A recent study from the National Center for Policy Analysis finds that plastic bag bans may
not save taxpayers anything.
In San Francisco, the cost of a residential trash can rose from $19.08 in 2005 before its plastic
bag ban to $34.08 in 2013, a 78.6 percent increase out of step with San Francisco's 5 percent
population growth and 19.5 percent inflation during that period.
Some plastic bag bans exempt paper bags if they use recycled content, but that is hardly
environmentally friendly. According to the American Progressive Bag Alliance, or APBA, a
plastic trade organization, plastic bags take up 85 percent less space in landfills than paper
bags.
Many localities struggle with having enough landfill capacity, and Texas law makes securing
new landfill permits difficult. Prohibiting plastic bags means landfills fill faster, and
taxpayers must foot the cost of increasing capacity. Increasing landfill capacity and waste are
hardly “eco-friendly” results.Clearly, the idea that plastic bag bans save money and the
environment is a fantasy.
But did you know they might also kill you?
In 2012, the Institute for Law and Economics published a paper titled “Grocery Bag Bans and
Foodborne Illness” that finds striking correlations between San Francisco's plastic bag ban
and increased deaths and emergency room visits related to foodborne bacteria.
The reusable grocery bags encouraged by regulators can harbor harmful bacteria such as E.
coli, which spread quickly when they are, well, reused. Of course, washing reusable bags
itself requires energy and water.
The paper notes that after the ban, deaths in San Francisco due to bacteria such as E. coli
increased by almost 50 percent. ER visits increased by a similar amount.
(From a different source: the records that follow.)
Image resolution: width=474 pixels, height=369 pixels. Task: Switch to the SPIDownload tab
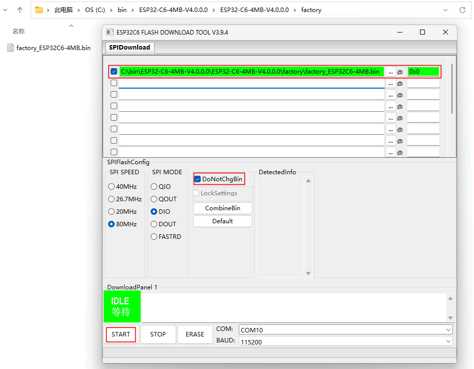[x=129, y=47]
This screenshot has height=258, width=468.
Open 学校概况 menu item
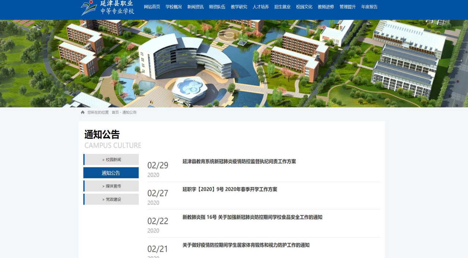pos(174,7)
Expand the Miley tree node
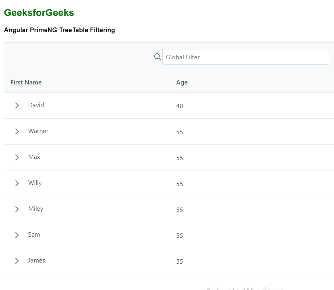The width and height of the screenshot is (334, 290). coord(17,209)
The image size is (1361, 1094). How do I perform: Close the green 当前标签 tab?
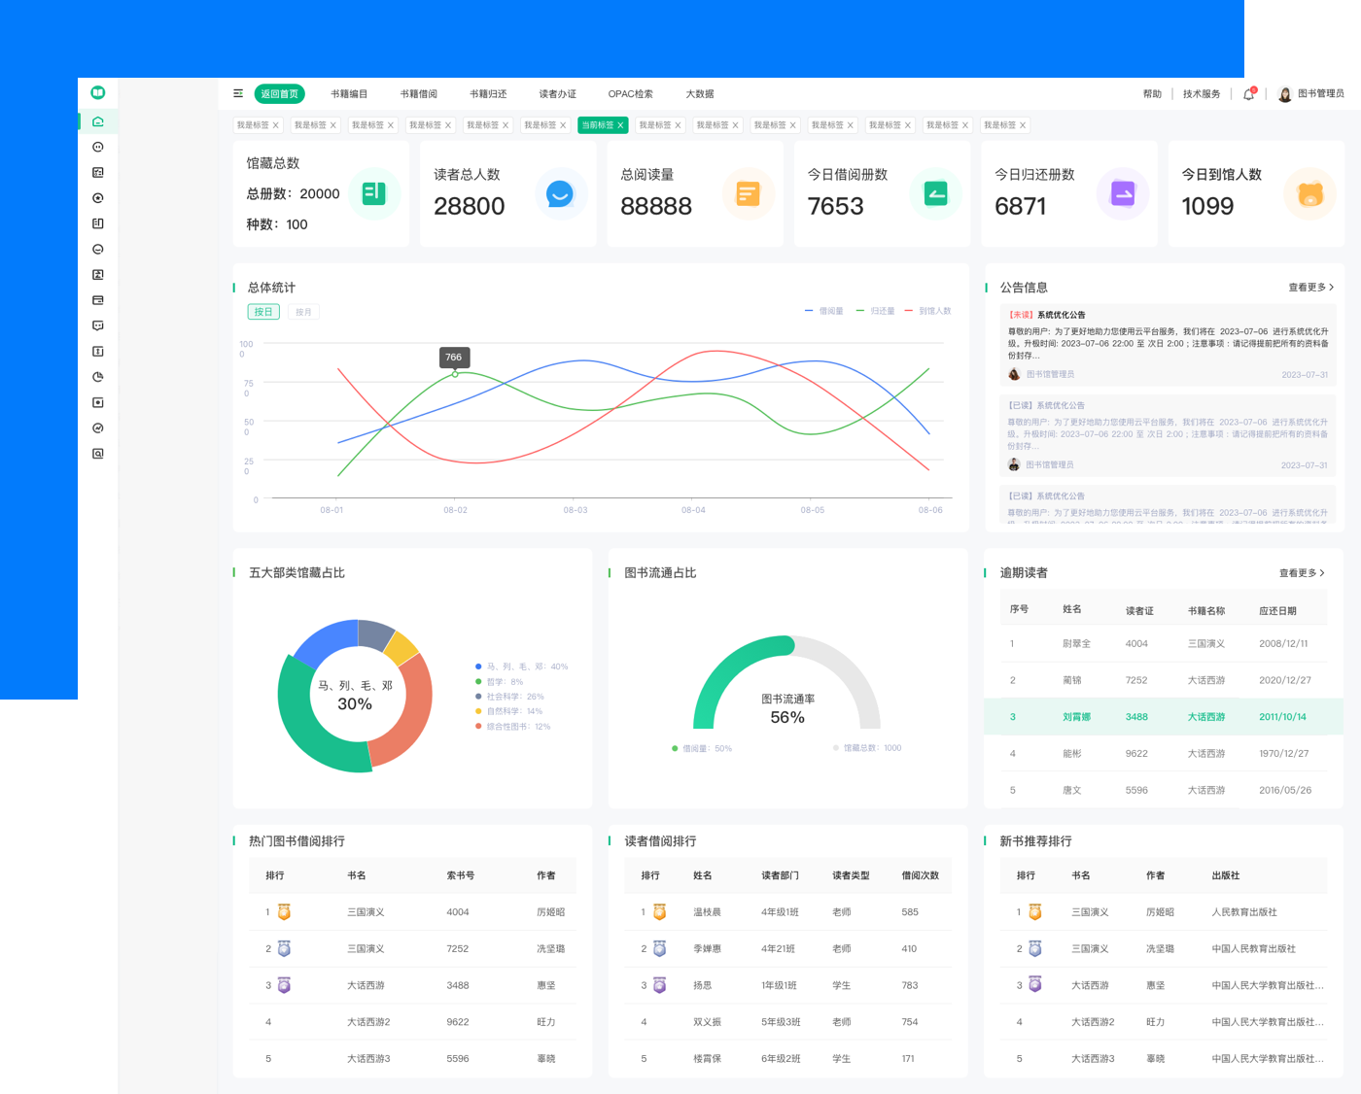[x=620, y=125]
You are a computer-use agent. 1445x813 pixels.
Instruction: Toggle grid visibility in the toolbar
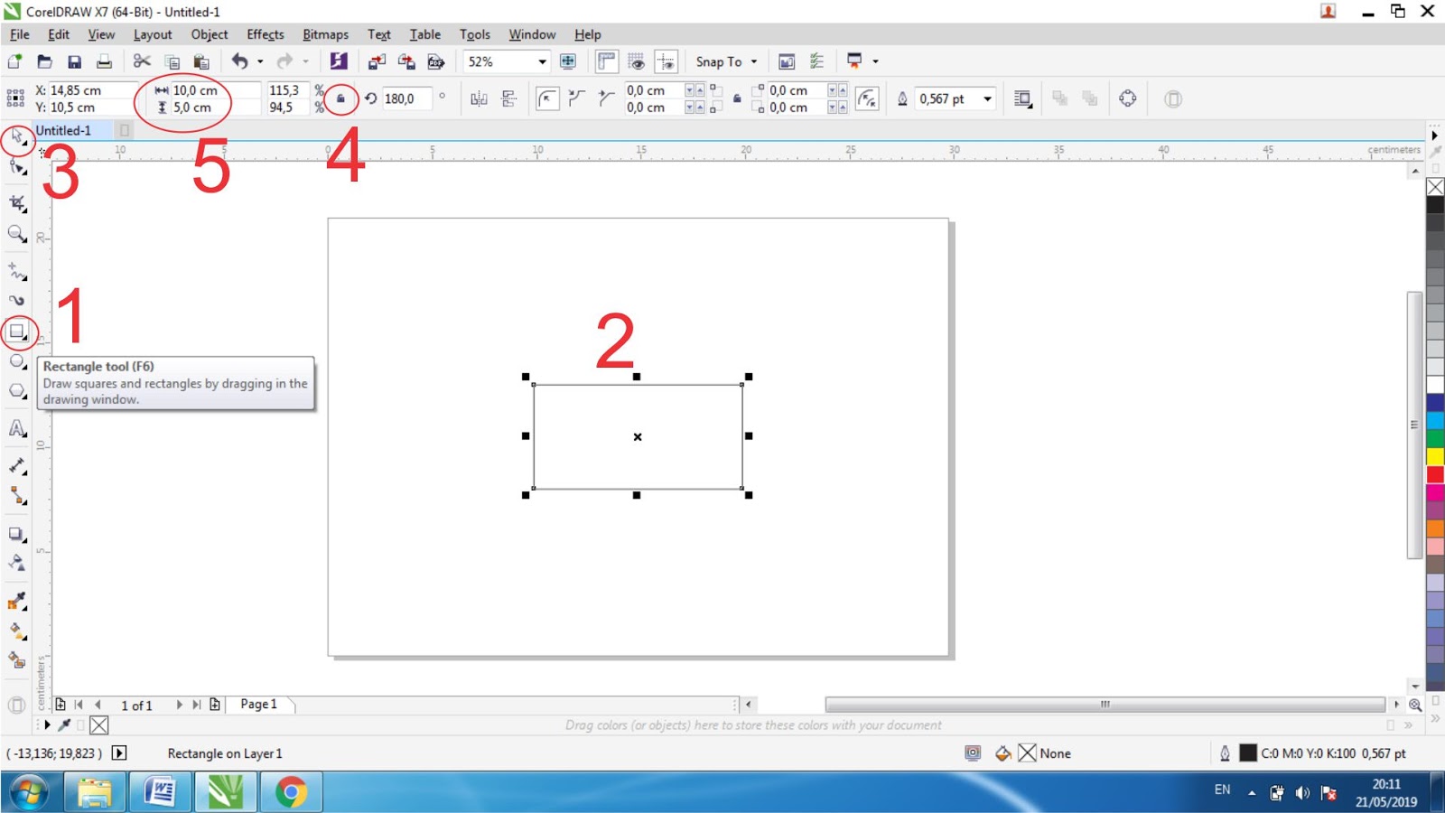pyautogui.click(x=635, y=61)
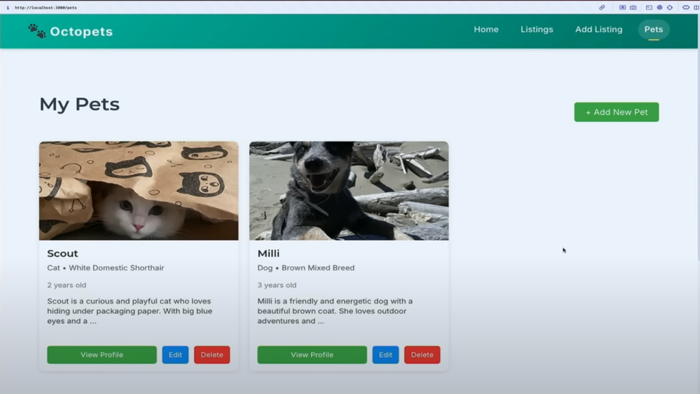Screen dimensions: 700x394
Task: Click Scout's cat photo thumbnail
Action: (139, 191)
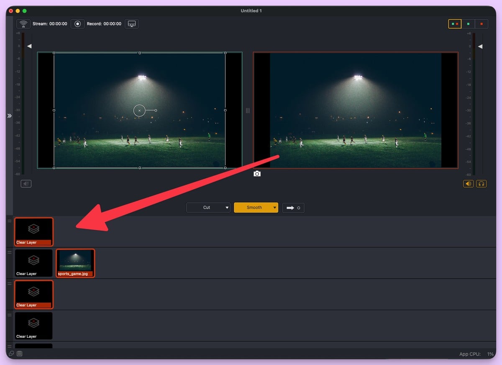Viewport: 502px width, 365px height.
Task: Adjust the left audio level marker triangle
Action: pyautogui.click(x=29, y=46)
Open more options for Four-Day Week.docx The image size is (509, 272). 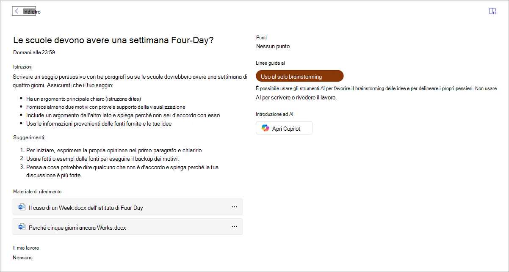pyautogui.click(x=234, y=207)
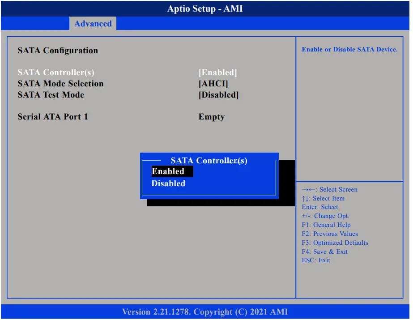Screen dimensions: 413x320
Task: Select Disabled in SATA Controller(s) popup
Action: 168,183
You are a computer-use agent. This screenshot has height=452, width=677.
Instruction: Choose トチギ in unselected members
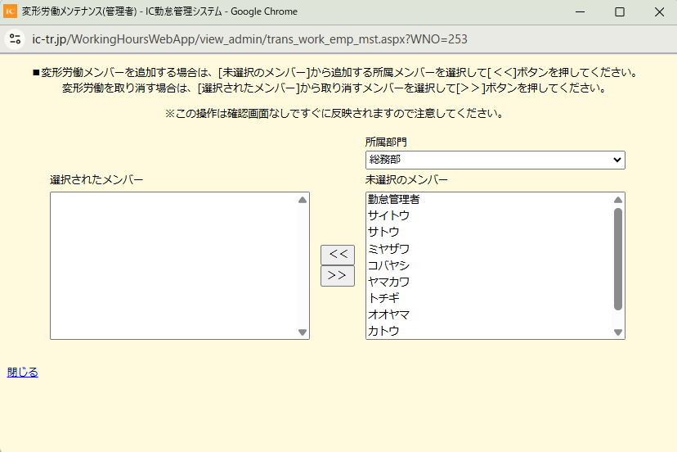383,298
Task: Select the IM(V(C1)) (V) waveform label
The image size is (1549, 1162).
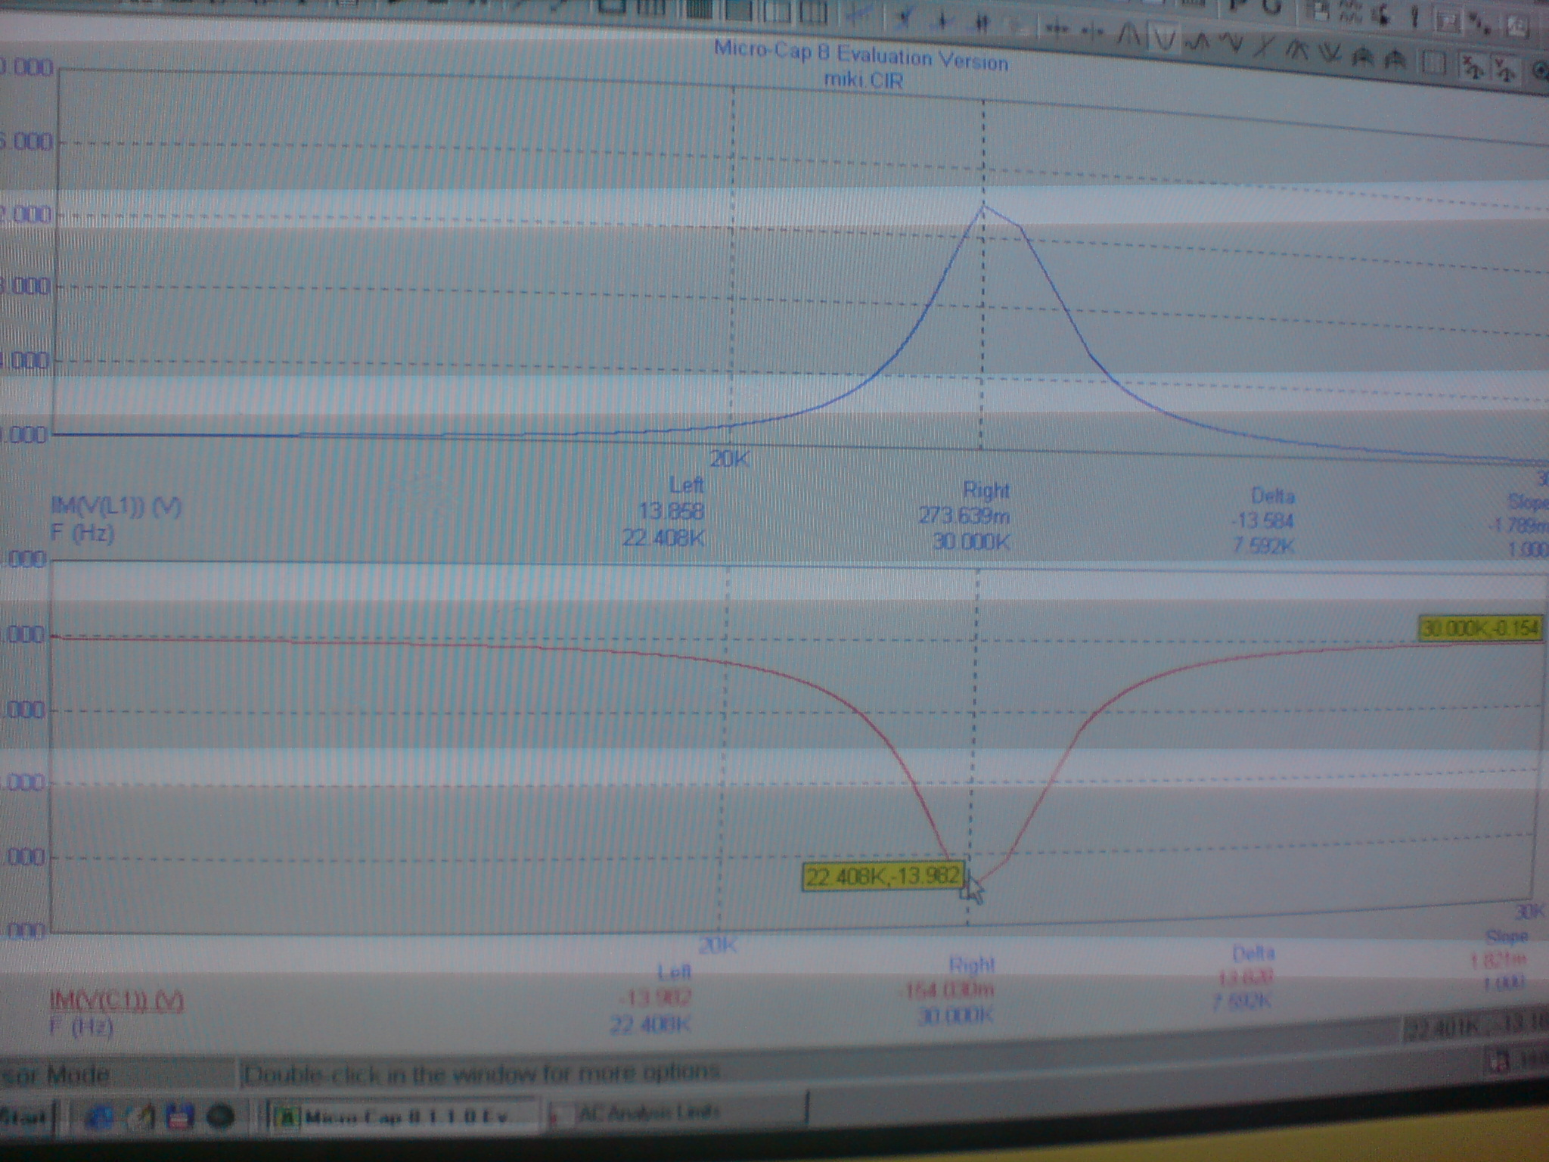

The paper
concludes, “conservative estimates of the costs and benefits of the San Francisco plastic bag
ban suggest the health risks they impose are not likely offset by environmental benefits.”
Not only are these meddlesome laws dangerous, they also threaten liberty.
Small business owners are unable to operate as profitably or effectively when government
swoops in to micromanage their affairs through petty regulations. Faced with additional costs,
they must hike their prices, placing additional burden on consumers in addition to the loss of
consumer choice.
Consumers may no longer hear “paper or plastic,” the common checkout phrase allowing
them to make a simple decision for themselves. Instead, government chooses for them.

They increase sickness. they fill landfills. . they don't work. Cities should steer clear of the temptation to regulate grocery bags.Plastic bag bans force shoppers to pay more. and they restrict the basic freedom to choose.